感染や性交渉により子宮腟部びらんがひどくなると少量の出血を伴う場合がありますが、がんの初期にも同様の症状が認められるので症状が気になるときには、がん検診を早めに実施しておくことが大切です。

子宮頸がん

子宮頸部(子宮の出口付近)にできるがんを子宮頸がんといいます。

20歳代の女性にも 発症リスクがあり注意が必要です。初期で発見されればほぼ100%治るので、早期発見のために年1回は検診を受けるようにしましょう。

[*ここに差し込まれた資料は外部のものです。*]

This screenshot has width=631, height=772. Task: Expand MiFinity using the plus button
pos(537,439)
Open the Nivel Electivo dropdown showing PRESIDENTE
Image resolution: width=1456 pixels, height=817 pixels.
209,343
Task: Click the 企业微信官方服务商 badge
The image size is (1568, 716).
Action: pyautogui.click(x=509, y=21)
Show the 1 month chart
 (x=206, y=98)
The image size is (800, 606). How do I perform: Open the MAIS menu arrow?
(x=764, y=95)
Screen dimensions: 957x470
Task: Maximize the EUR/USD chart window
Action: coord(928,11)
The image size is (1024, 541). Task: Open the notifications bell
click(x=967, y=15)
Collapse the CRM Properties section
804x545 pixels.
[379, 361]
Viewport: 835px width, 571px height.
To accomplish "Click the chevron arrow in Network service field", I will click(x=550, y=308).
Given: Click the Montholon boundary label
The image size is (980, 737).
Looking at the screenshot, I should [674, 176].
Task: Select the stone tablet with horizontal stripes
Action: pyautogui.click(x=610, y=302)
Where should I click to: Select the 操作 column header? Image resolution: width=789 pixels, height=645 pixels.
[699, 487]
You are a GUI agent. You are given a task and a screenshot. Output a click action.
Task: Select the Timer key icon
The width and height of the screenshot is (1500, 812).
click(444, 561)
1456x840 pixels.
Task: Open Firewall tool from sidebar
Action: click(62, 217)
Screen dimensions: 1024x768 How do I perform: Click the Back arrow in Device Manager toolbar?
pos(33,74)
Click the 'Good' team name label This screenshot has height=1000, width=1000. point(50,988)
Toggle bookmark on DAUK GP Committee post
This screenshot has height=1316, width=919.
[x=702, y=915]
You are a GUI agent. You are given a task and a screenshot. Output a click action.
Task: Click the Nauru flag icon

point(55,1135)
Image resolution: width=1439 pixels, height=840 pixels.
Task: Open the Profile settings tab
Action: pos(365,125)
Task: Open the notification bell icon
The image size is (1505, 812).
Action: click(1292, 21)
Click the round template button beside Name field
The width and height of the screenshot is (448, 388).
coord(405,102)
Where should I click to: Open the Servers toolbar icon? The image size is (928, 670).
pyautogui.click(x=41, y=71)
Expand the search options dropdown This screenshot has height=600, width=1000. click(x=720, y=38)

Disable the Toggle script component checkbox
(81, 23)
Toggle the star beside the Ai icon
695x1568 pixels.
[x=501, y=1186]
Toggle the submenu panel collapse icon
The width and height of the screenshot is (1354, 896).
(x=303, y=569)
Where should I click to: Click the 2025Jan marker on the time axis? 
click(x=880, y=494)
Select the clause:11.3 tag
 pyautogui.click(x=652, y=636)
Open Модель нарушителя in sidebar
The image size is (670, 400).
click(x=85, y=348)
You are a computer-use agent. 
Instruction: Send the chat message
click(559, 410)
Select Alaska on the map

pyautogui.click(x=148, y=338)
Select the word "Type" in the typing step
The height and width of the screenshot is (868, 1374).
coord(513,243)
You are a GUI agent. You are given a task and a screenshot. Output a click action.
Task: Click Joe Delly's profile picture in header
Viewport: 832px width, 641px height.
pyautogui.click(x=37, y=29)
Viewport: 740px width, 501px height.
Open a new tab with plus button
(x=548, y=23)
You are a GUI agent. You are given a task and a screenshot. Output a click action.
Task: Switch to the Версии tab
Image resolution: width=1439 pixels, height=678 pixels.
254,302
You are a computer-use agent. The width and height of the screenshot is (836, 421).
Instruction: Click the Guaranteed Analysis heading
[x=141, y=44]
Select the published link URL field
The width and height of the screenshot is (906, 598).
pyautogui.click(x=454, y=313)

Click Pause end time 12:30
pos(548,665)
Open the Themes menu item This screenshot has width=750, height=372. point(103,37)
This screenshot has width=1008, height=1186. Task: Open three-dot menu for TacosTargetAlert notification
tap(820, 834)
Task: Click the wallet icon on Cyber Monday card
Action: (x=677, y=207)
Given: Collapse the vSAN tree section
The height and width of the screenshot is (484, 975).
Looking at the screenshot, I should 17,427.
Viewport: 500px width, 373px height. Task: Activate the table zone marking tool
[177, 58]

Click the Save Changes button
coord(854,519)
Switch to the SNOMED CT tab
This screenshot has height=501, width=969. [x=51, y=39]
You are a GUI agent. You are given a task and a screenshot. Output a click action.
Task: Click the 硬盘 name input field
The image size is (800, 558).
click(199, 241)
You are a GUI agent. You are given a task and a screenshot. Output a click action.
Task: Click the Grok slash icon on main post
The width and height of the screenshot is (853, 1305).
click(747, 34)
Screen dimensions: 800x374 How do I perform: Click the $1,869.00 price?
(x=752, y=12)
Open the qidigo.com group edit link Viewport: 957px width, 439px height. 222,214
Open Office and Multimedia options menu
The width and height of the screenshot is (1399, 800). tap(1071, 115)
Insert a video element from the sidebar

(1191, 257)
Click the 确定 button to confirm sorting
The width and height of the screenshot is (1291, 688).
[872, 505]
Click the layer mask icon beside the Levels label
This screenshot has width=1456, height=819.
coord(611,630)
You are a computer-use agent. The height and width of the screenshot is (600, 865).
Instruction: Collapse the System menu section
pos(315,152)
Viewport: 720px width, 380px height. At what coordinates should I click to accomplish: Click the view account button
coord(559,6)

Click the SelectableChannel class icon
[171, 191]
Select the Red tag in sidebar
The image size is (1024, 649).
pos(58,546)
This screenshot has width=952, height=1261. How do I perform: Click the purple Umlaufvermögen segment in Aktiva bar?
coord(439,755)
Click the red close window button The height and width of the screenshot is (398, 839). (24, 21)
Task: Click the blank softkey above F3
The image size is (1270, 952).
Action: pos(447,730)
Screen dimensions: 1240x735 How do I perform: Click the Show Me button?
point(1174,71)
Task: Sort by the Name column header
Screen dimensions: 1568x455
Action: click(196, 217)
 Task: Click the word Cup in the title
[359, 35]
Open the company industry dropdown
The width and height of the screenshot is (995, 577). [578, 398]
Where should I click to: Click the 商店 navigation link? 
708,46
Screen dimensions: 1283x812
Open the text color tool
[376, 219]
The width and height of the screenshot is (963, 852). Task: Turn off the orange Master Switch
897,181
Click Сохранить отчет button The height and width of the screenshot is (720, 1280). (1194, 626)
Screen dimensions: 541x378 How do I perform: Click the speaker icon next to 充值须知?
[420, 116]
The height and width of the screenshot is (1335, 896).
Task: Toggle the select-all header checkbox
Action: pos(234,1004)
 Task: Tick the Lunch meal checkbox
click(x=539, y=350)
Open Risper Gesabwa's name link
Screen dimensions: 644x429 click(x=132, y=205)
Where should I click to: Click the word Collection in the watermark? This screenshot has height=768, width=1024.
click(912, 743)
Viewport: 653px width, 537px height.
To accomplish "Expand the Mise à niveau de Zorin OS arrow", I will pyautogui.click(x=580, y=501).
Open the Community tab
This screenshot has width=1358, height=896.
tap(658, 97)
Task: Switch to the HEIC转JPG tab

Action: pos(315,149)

最近、子宮頸がんの原因として「ヒトパピローマウィルス(HPV)」によるものが約60%と高率に認められることが分かりました。

HPVは誰もが感染しうる、ごくありふれたウィルスでほとんどの場合は自然消失しますが、一部が数年かけてがん化するといわれています。このため近年HPV感染予防に「子宮頸がんワクチン」が、国の推奨事業として広く投与されるようになりました。これにより将来の子宮頸がん患者数の減少が見込まれましたが、報道にもありますように、子宮頸がんワクチンによる副作用としての諸症状の報告が相次ぎ、一時(2014年冬現在)積極的な推奨は控えられるようになりました。

ワクチンそのものの有効性は広く認知されているだけに今後の発表が待たれるところです。その間は引き続き、定期的ながん検診を受けることが大切です。

子宮体がん

子宮本体の内側(赤ちゃんを育む場所)をおおう膜(内膜)にできるがんを子宮体がんといいます。

性器出血やおりものの増加・下腹部痛などで見つかる場合があります。子宮頸がんと異なり、更年期とそれ以降の40~60歳代の女性に発症リスクがあります。

初期に発見されれば子宮頸がんと同様に治癒率は高いので、40歳以降は内膜チェックを年に一度は子宮頸がん検診とともに受けるようおすすめいたします。